Activity = In the records below, the line that contains "Task: Edit Aw Gung Sher's record" marks the start. Copy it and each line after it through the end, exactly, without pictures.

(Saved entries)
-- Opening Marker --

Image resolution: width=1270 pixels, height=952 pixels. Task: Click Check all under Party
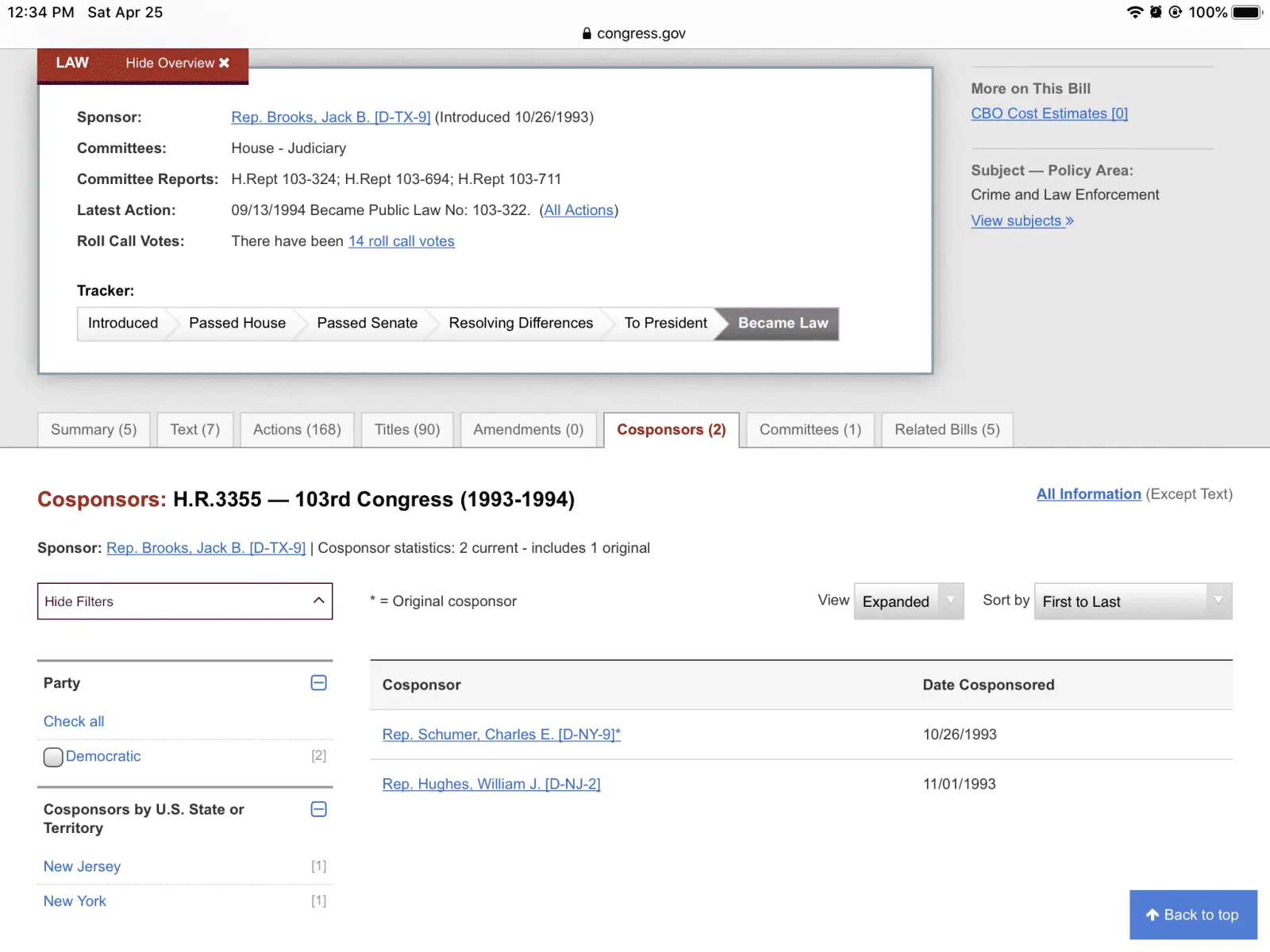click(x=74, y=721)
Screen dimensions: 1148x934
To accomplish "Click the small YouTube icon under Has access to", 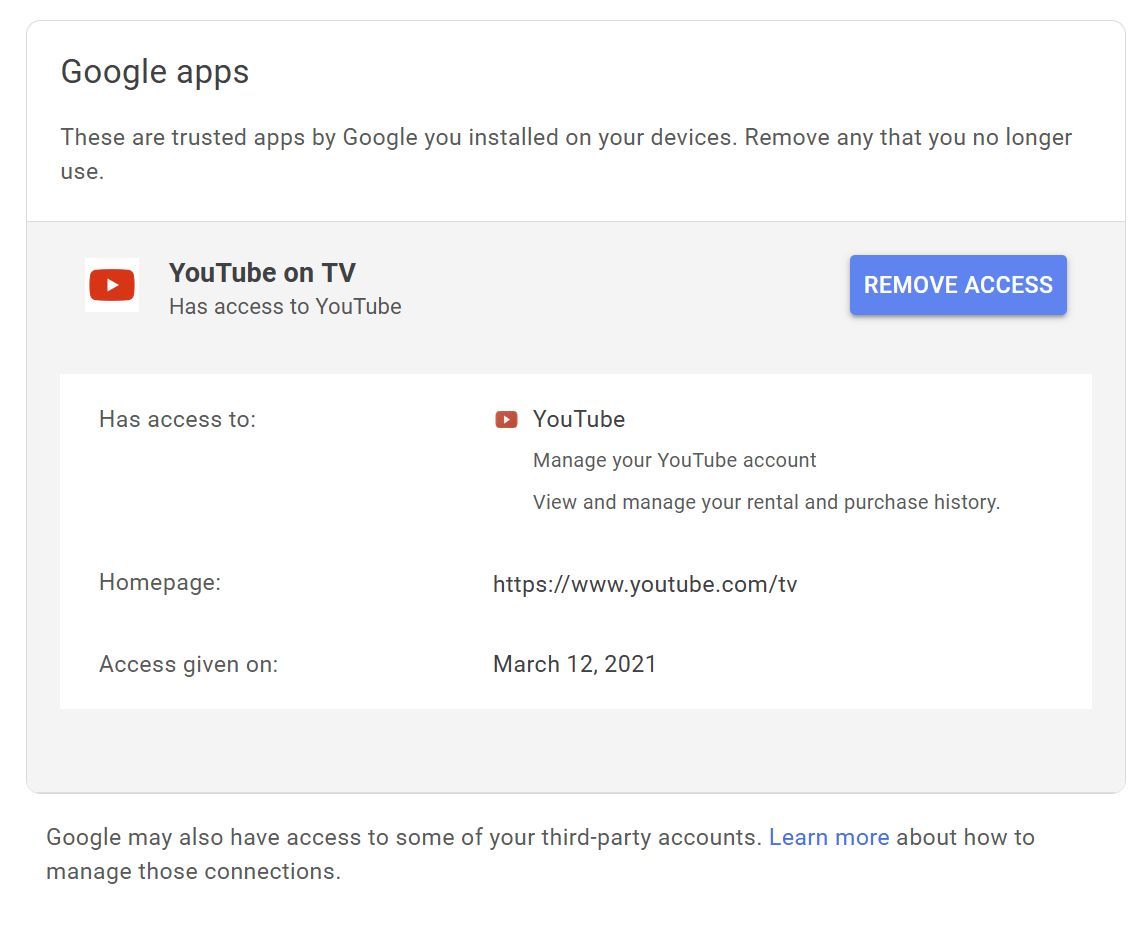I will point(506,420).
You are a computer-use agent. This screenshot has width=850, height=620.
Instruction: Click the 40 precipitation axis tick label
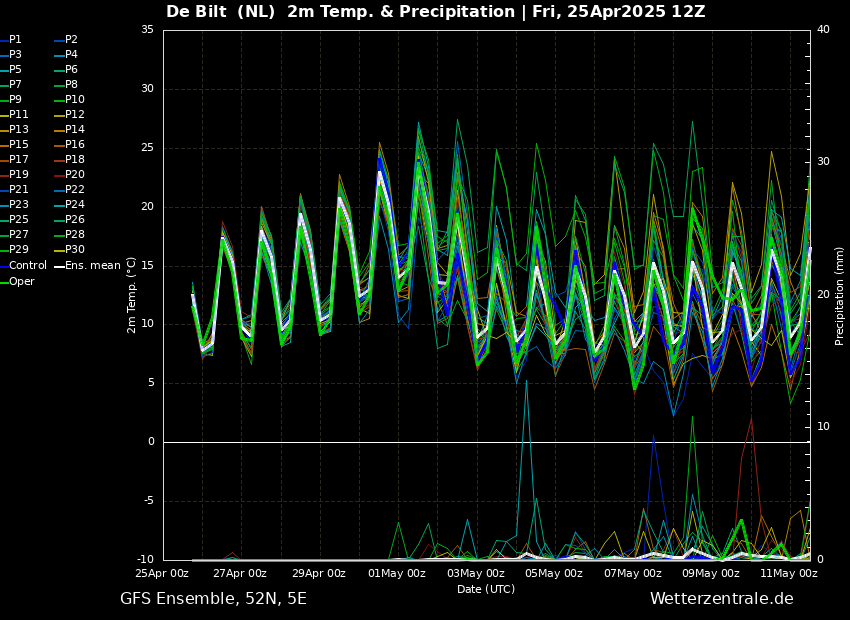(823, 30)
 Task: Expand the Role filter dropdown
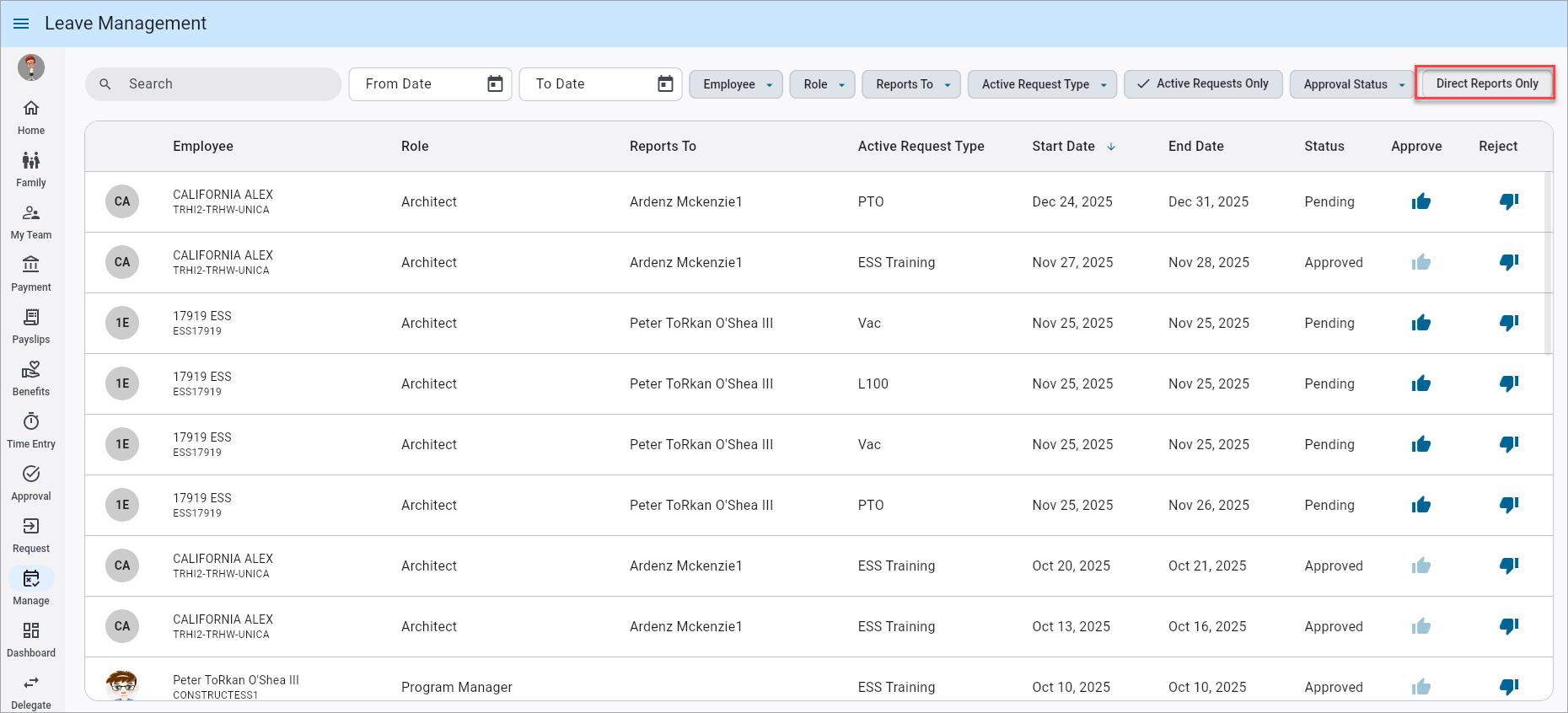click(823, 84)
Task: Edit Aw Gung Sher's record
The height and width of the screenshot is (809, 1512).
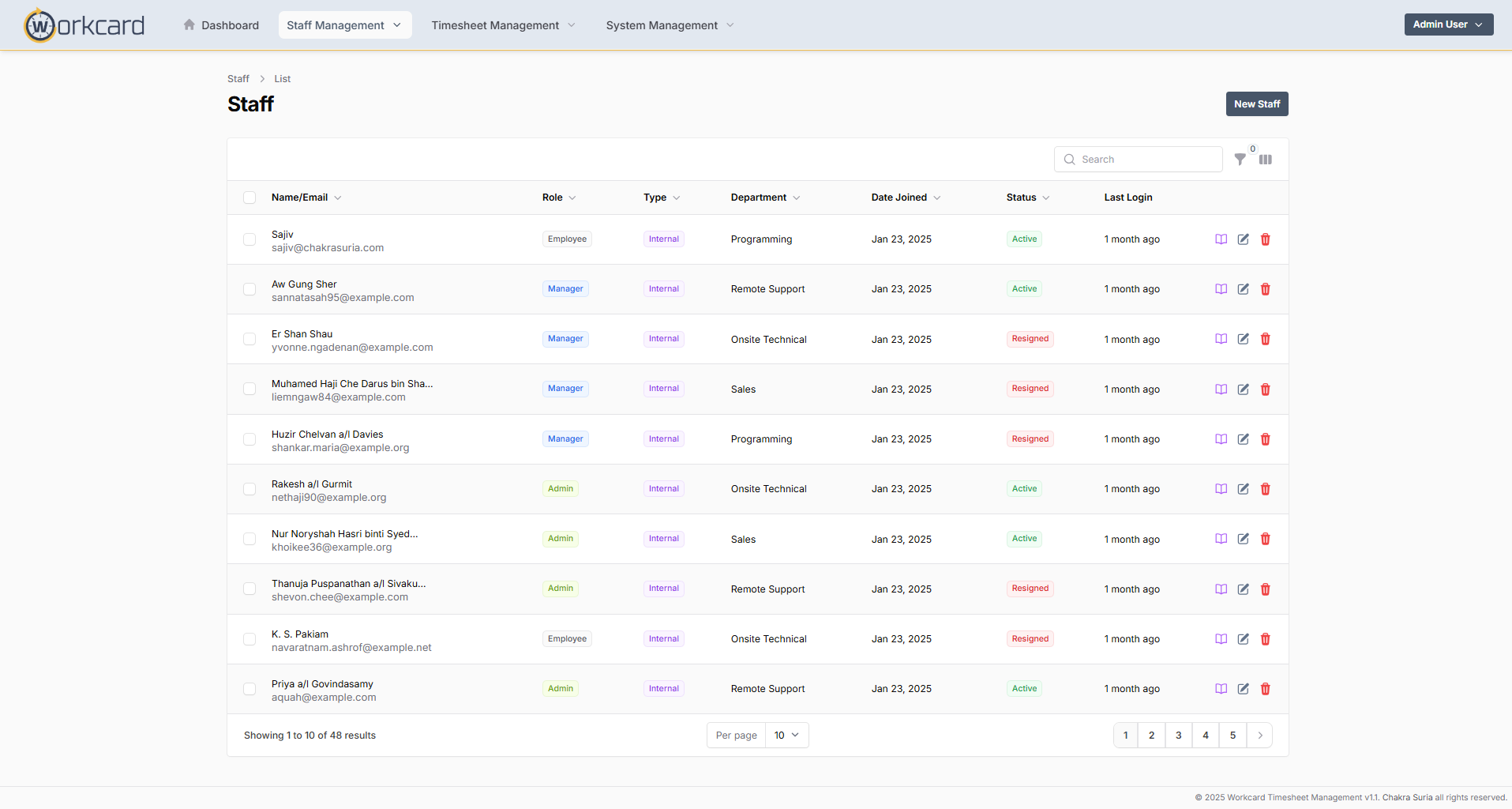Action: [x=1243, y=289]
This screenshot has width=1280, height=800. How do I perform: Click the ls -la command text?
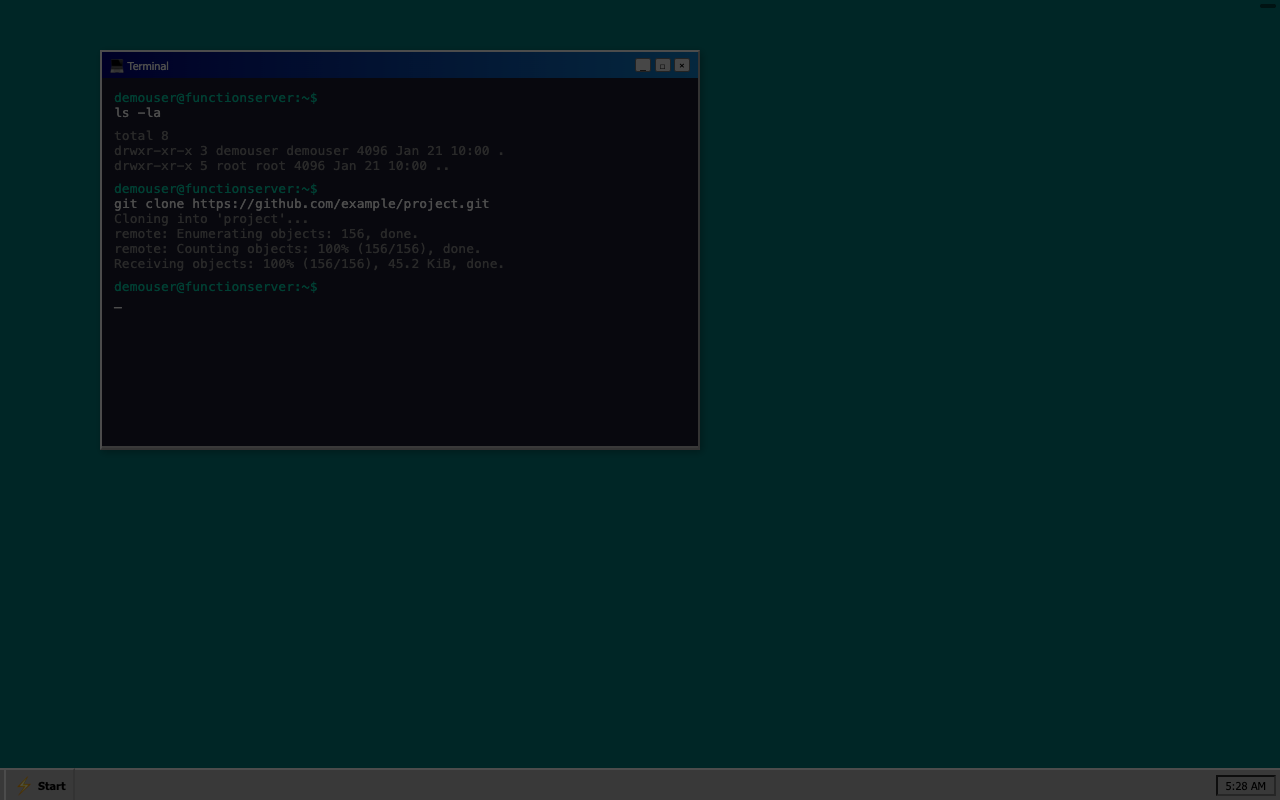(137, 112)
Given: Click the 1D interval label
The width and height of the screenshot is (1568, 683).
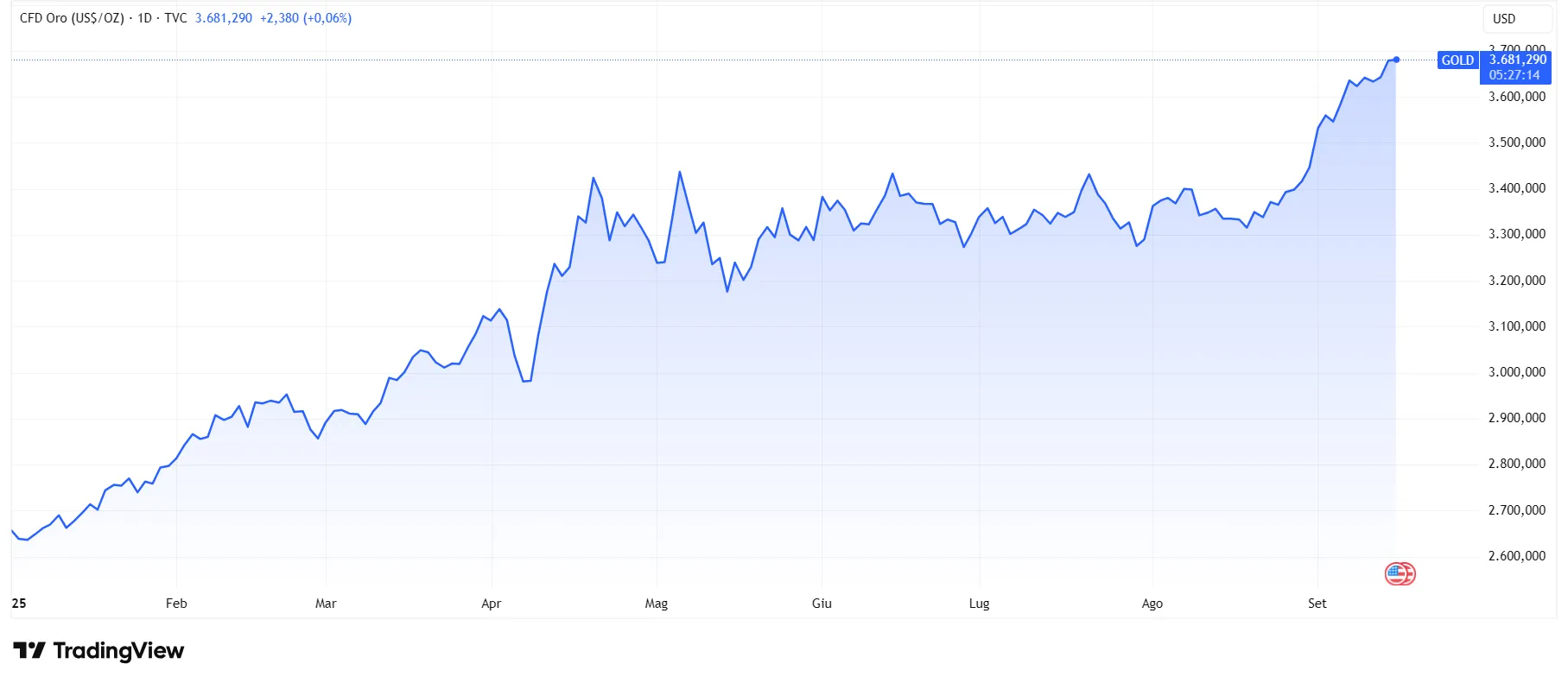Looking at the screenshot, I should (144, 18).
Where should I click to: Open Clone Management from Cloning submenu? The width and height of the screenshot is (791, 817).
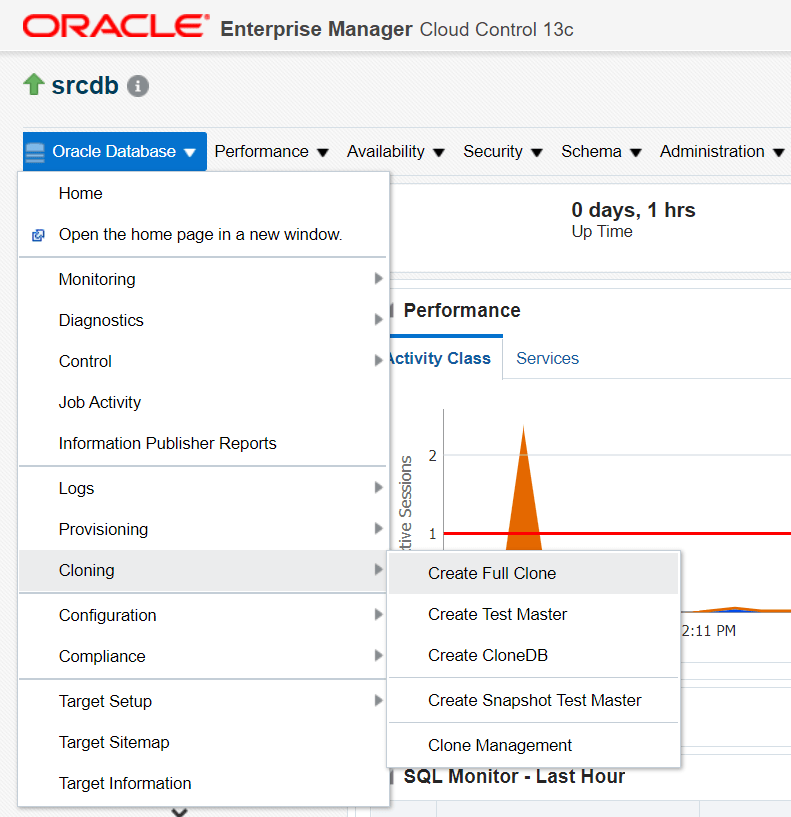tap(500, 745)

-- Closing Marker --

Result =
Task: Edit Aw Gung Sher's record
The height and width of the screenshot is (809, 1512).
Action: [x=1243, y=289]
This screenshot has width=1280, height=800. How do I perform: Click the ls -la command text?
(137, 112)
Given: Click the 1D interval label
The width and height of the screenshot is (1568, 683).
Looking at the screenshot, I should (144, 18).
Where should I click to: Open Clone Management from Cloning submenu? The width and height of the screenshot is (791, 817).
tap(500, 745)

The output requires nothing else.